Of course, no process addresses all problems, and there is still much work to be done to cope with situations such as rapidly varying noise, noise that is too highly tuned for a broadband noise reduction system, and noise that reaches or even exceeds the level of the wanted signal. There are existing solutions for each of these cases, but with trade-offs. In particular, the algorithms capable of removing high levels of noise from signals obtained in extreme environments introduce a degree of tonal change that make their output unsuitable for broadcast. The CEDAR SE 1 Speech Enhancer (which was developed specifically for the surveillance community) uses these, but its ability to increase intelligibility is not the same thing as increasing listenability. Indeed, the two are often mutually exclusive.

So what of the future? New sources of noise and new requirements for noise suppression are forever being encountered. In 1989, nobody sat in a noisy office while talking to dozens of people worldwide using a laptop with a whirring fan as the communications device. Today, tens of millions of people do so every day, and sophisticated noise reduction and echo cancellation algorithms are running constantly on the servers (‘in the cloud’) that allow them to do so. Similarly, a telephone call made on the London Underground would be unlistenable without similar technologies being employed.

Elsewhere, perhaps as a consequence of improved delivery mechanisms, old problems are being readdressed with renewed energy, while new, speculative developments are being vigorously pursued in fields such as blind source separation.
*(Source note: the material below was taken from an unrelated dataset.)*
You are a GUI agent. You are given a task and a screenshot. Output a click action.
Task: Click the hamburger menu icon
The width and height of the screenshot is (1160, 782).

Isolating a single voice from the babble in a restaurant or club and simultaneously cleaning the resulting signal has long been deemed desirable and (perhaps) impossible, but current advances are bringing this ever closer.

To combat the ever-increasing noise in our lives, we are seeing more and more noise suppression products, whether for recording, mastering, podcasting, broadcasting, communications or security. Yet the Holy Grail remains what it has always been; a magic box that removes all unwanted sounds without human intervention, does so instantly without introducing artefacts, and leaves the wanted signal sounding totally clean but exactly as the listener originally perceived it. Is this possible? It would be unwise to say that it’s not. Today’s processes are vastly more effective than those of 30 years ago, and users nonchalantly expect results that would have seemed unlikely when CEDAR was established. A good example of this is the spectral editor, which we invented in 2002. The ability to remove, move or correct a single sound within a recording without damaging the surrounding audio was a huge breakthrough, yet there’s already a new generation of audio engineers for whom it has always existed. Arthur C Clarke once wrote that, “Any sufficiently advanced technology is indistinguishable from magic”. He forgot to add that, once it enters common usage it soon becomes accepted, if not mundane.